*ТЕКСТ ДЛЯ АНАЛИЗА*.

В зале рокот. Ремлингер прислушивается, продолжает:
«Почему вы на меня все валите?» — «Не все — на вас. И на других». — «За такое короткое время столько нельзя было сделать». — «А за короткое что вы успели?» — «Приказы такие мною не издавались… мною — ни одного». — «У вас был подчиненный — комендант в Крестах. Там расстреливали советских граждан». — «Был. Я не знаю. Этот лагерь не был мне подчинен. Все гражданские лагеря были в подчинении группы «Норд». — «А вам подчинялся кто?» — «Седьмой отдел был в моем подчинении, но с лагерями он не имел ничего общего. Во все время моей работы ни одно слово не было сказано в отношении этого. Я с лагерями не имел ничего общего». — «Вы признаете, что в лагерях уничтожались люди?» — «Я не знаю». — «Военнопленные?» — «Я ничего не знаю об издевательствах в лагере, который был мне подчинен. Я прошу верить тому, что я говорю, это был военный лагерь, они специальному генералу подчинялись». — «Сколько было таких лагерей?» — «Я не знаю». — «Вы комендант, вы должны знать». — «Я не знаю». — «В ваше подчинение входили офицеры Грунс и Макс? В Карамышеве стояли!» — «Нет, не знаю». — «Садитесь!»

*ИСХОДНЫЕ ДАННЫЕ*.
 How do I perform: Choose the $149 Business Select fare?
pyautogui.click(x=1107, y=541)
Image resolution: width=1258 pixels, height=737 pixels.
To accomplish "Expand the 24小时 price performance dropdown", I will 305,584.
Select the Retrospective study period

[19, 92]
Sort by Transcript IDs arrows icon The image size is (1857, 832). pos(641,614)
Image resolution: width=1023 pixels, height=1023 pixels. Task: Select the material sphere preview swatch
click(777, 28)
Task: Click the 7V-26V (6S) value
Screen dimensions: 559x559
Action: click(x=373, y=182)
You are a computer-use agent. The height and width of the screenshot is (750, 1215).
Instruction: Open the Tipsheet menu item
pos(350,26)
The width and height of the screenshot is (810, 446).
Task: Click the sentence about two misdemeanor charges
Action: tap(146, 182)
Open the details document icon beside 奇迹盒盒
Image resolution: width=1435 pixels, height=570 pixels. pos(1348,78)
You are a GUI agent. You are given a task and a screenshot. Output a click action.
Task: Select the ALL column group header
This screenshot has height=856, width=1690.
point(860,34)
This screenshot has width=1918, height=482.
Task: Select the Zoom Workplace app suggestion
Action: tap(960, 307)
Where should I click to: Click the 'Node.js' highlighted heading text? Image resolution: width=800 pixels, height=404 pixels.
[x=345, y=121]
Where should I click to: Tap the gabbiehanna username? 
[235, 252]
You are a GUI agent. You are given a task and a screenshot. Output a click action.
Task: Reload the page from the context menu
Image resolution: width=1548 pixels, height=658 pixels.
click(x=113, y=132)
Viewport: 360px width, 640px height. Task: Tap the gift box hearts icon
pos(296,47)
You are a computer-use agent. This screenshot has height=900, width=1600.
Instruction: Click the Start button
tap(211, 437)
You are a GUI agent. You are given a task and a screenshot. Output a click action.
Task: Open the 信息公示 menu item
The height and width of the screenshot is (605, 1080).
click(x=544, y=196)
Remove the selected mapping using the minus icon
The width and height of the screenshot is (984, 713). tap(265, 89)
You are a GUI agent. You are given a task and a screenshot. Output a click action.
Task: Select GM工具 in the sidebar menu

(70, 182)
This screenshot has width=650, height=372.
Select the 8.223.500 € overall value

*ЦЕЛЬ ЗАДАНИЯ*. Перечислите все имена людей, которые встречаются в тексте для анализа.

*ПОЛЕ ОТВЕТА*. Ремлингер, Грунс, Макс